→ **Goal of the exercise**
List each line as a numbered item, from the line containing "Given: Click the Apple title heading" up to and including the line containing "Looking at the screenshot, I should point(503,235).", with blank lines omitted. Leave the pictures out of the answer.

###

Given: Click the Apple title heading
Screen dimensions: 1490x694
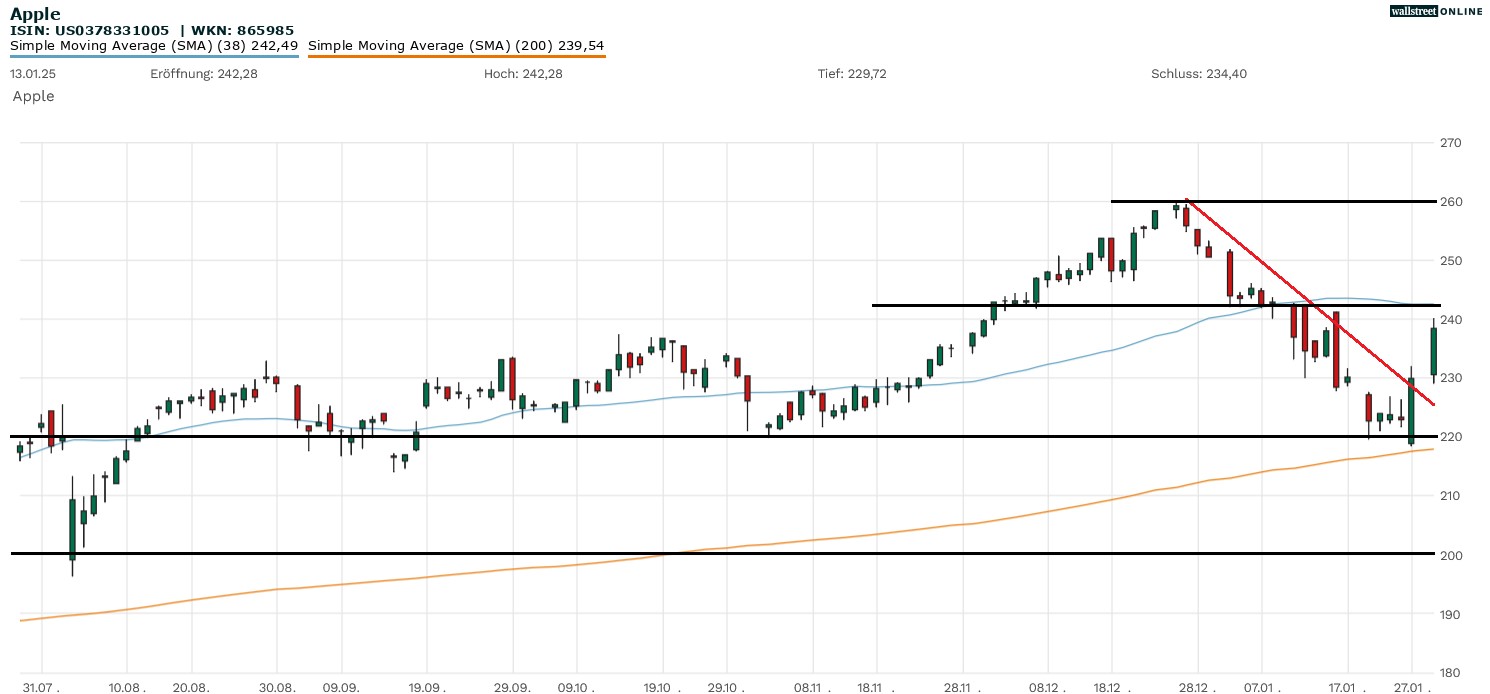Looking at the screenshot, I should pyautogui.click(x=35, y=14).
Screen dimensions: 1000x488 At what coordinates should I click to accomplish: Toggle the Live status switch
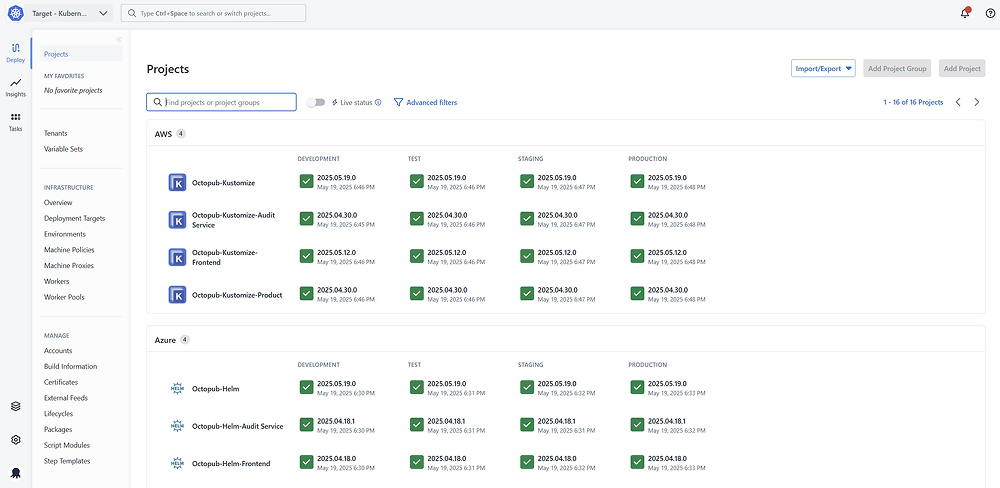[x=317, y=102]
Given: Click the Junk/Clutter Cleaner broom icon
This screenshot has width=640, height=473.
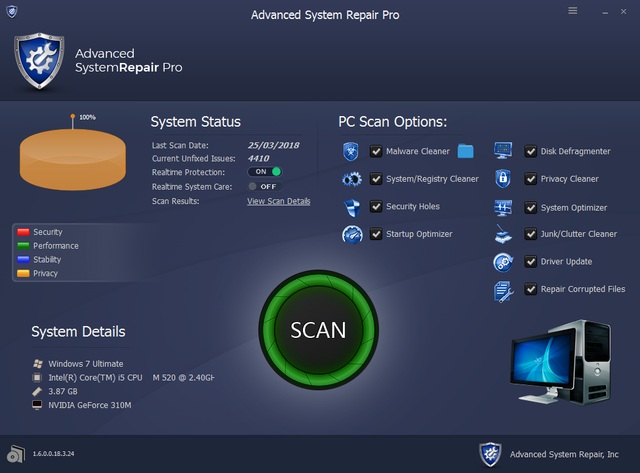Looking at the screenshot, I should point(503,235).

###

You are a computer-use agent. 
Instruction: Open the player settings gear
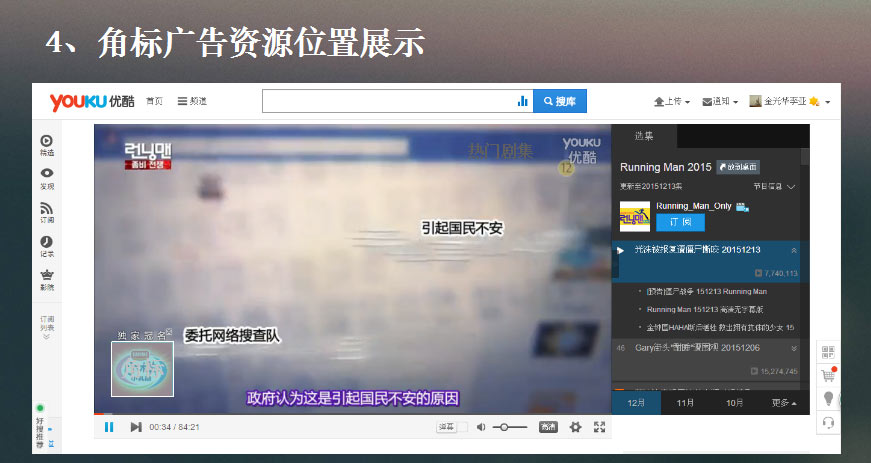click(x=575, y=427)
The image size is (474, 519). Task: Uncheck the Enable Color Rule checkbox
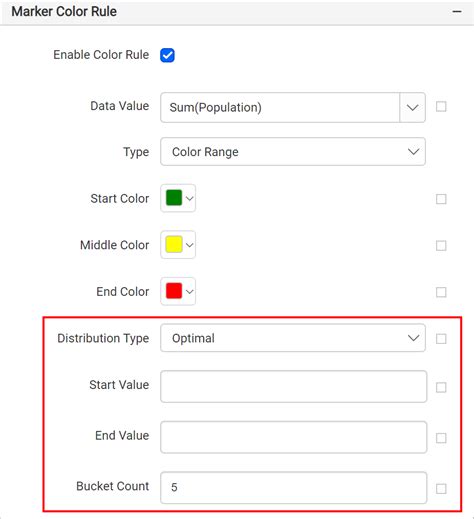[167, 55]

###

→ **Exercise output**
1. Given: Click the Apple title heading
2. Screen dimensions: 1490x694
3. Looking at the screenshot, I should pyautogui.click(x=35, y=14).
4. Screen dimensions: 1000x488 At what coordinates should I click to accomplish: Toggle the Live status switch
5. [x=317, y=102]
6. Given: Click the Junk/Clutter Cleaner broom icon
7. This screenshot has width=640, height=473.
8. Looking at the screenshot, I should point(503,235).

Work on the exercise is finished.